Ayer escuché a uno de los grandes, a José Saramago, un señor por el que siento mucho más que admiración puramente literaria, que el buen lector nace. He estado reflexionando sobre esta afirmación y, al menos mi experiencia, le da la razón.
En mi casa siempre hubo muchos libros, muchos periódicos y muchos cuentos. Sin embargo, nadie me dijo nunca “lee un rato” o eso de “menos tele y más libros”. Jamás. Desde aquel día que, de camino a Toledo, conseguí descifrar sorprendentemente el contenido de un cartel de carretera no me he separado de esa maravillosa ventana que, fabricada con letras y aderezada con imaginación, nos permite disfrutar con vistas a mundos sorprendentes.
Primero fueron los cuentos de colorear, después ‘Luisón’, ‘Un duende a rayas’, ‘Fray Perico y su borrico’, ‘Elige tu propia aventura’, ‘Los Cinco’, ‘Aquellas blancas sombras en el bosque’, ‘Moon Jonas’, ‘El Buscón’, ‘Marianela’… Y, por fin, ‘La Celestina’. Creo que Fernando de Rojas tiene mucha culpa de que durante la adolescencia la costumbre de leer me atrapase por completo y ya nunca me dejase escapar.

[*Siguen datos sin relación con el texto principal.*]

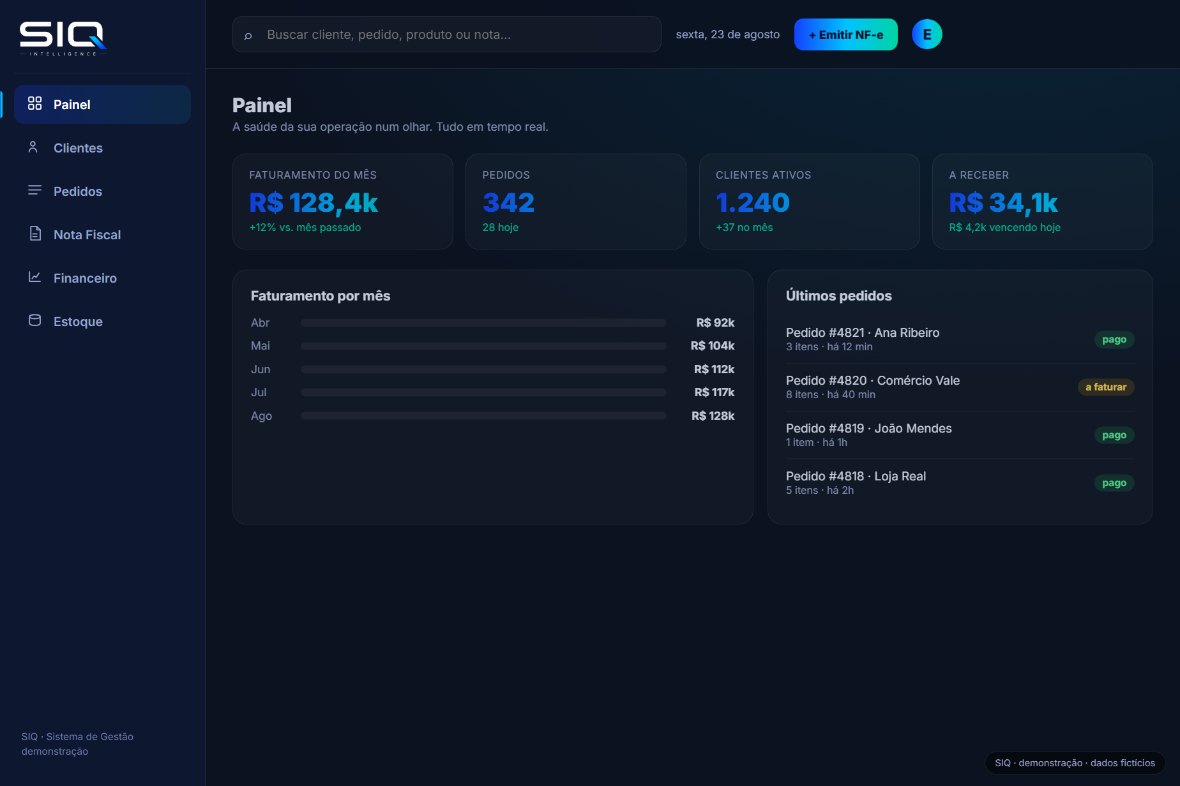Open Pedido #4818 Loja Real
The height and width of the screenshot is (786, 1180).
(x=960, y=483)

Y, para rematarme, apareció Gabo y sus ‘Cien años de soledad‘ condenándome a cien años más de lectura ininterrumpida que, quizá, quién sabe, comenzó al nacer.

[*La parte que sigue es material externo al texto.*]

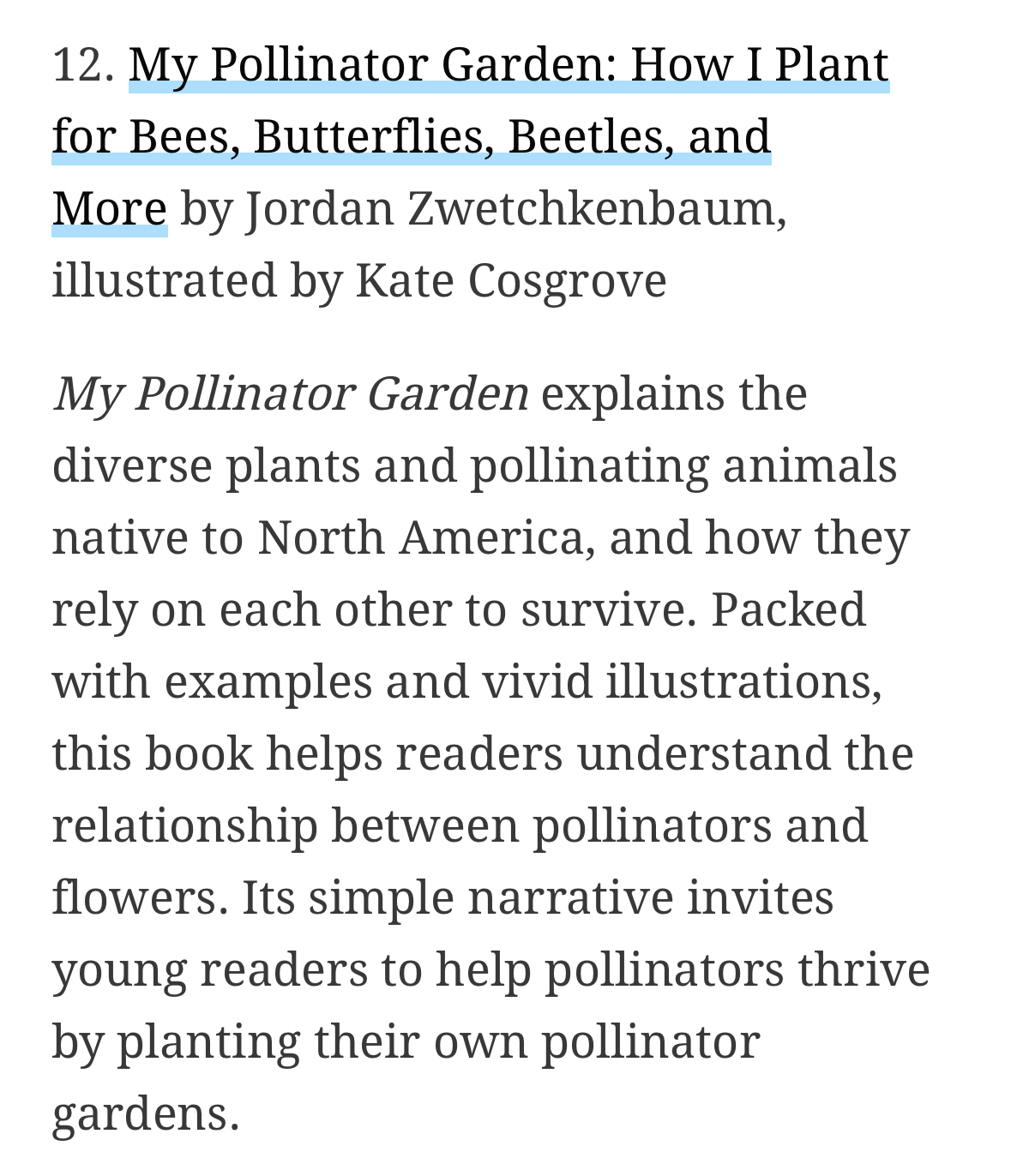Click the italic 'My Pollinator Garden' title

pyautogui.click(x=291, y=393)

Porque lo expertos se han cansado de afirmar que este hábito no se adquiere por arte de magia. Mentira. Prefiero la visión idealista del Sr. Saramago: que unos pocos afortunados hemos sido tocados por una varita que nos permite ver cosas que de otra manera no veríamos. Y eso, para mí, es pura magia.












Casi que la lectura es hermenéutica… En fin, quizás ayude a verlo claro el libro de Margarit titulado “Nuevas cartas a un joven poeta”, algunas pistas sobre quién puede y debe ser lector.